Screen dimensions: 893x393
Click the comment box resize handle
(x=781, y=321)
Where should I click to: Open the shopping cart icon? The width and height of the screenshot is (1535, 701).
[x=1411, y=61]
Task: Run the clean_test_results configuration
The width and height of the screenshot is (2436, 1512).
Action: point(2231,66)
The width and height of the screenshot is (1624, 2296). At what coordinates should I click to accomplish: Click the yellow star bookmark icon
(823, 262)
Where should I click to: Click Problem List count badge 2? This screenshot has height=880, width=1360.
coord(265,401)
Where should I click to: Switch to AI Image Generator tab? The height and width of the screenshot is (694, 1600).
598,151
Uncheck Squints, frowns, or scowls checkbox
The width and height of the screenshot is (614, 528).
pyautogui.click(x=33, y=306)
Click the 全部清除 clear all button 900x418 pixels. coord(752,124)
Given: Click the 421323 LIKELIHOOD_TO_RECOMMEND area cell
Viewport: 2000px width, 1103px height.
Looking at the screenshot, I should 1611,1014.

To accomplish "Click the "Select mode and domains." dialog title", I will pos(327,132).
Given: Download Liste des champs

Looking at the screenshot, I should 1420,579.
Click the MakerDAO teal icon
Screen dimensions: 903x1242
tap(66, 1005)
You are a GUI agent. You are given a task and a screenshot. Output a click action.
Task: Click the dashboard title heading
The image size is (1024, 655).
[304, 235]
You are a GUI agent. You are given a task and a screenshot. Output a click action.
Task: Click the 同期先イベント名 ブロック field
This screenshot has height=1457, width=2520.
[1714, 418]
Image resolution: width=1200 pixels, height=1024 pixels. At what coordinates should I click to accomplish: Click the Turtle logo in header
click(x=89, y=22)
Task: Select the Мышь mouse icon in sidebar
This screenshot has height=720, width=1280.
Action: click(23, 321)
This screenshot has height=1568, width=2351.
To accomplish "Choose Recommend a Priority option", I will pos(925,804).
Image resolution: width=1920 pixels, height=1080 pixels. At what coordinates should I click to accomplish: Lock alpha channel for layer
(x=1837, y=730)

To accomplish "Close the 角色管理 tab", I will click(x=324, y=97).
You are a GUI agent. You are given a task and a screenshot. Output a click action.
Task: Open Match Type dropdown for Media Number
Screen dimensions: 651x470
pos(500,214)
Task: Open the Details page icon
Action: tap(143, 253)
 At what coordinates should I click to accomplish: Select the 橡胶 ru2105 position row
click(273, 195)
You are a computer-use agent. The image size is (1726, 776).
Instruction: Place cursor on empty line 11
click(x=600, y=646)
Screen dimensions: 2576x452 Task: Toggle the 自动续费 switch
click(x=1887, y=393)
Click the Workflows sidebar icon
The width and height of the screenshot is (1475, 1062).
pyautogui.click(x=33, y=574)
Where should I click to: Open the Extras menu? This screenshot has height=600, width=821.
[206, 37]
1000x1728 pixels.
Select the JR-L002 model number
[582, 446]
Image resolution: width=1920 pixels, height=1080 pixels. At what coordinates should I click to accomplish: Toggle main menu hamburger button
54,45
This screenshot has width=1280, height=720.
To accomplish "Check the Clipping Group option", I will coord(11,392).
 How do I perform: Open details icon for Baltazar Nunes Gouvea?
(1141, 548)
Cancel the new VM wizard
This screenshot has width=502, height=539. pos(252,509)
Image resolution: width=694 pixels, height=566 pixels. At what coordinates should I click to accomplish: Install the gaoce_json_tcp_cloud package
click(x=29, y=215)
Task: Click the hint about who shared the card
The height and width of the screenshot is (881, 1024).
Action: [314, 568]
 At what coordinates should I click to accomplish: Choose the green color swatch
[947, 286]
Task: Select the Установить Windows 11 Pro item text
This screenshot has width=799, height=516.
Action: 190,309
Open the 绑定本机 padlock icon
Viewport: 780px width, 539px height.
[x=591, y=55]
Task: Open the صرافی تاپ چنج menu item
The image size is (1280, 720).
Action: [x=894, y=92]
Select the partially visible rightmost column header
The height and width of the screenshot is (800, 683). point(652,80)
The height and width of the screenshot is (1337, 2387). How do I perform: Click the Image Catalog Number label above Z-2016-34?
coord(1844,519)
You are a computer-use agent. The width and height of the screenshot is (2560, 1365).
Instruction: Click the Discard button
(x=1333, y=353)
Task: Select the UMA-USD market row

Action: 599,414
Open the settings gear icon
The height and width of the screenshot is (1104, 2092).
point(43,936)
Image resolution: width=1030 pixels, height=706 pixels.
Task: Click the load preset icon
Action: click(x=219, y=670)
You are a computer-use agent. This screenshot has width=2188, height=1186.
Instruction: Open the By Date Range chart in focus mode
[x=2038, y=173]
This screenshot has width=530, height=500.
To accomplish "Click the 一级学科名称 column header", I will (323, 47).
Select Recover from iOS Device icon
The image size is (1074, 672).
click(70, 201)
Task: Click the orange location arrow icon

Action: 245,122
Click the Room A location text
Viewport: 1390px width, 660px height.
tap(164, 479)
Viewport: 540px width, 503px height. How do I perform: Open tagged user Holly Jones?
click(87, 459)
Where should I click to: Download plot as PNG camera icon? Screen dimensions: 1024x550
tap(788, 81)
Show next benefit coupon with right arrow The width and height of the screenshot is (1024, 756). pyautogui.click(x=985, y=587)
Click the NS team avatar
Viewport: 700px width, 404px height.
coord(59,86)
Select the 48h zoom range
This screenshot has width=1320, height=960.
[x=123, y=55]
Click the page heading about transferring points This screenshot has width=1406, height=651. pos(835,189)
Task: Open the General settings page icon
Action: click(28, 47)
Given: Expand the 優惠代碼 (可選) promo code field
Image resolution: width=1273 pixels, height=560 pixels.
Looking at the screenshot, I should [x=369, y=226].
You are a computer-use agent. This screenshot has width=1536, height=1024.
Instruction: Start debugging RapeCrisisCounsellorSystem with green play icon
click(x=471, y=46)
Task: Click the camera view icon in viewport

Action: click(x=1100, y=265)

GOAL OF THE EXERCISE:
Convert the lines of the listing into a JSON list of strings, one string per line with blank lines left out, starting at the line containing "Where should I click to: Open the shopping" and ending at the line containing "Action: point(2231,66)".

TASK SOLUTION:
[
  "Where should I click to: Open the shopping cart icon? The width and height of the screenshot is (1535, 701).",
  "[x=1411, y=61]",
  "Task: Run the clean_test_results configuration",
  "The width and height of the screenshot is (2436, 1512).",
  "Action: point(2231,66)"
]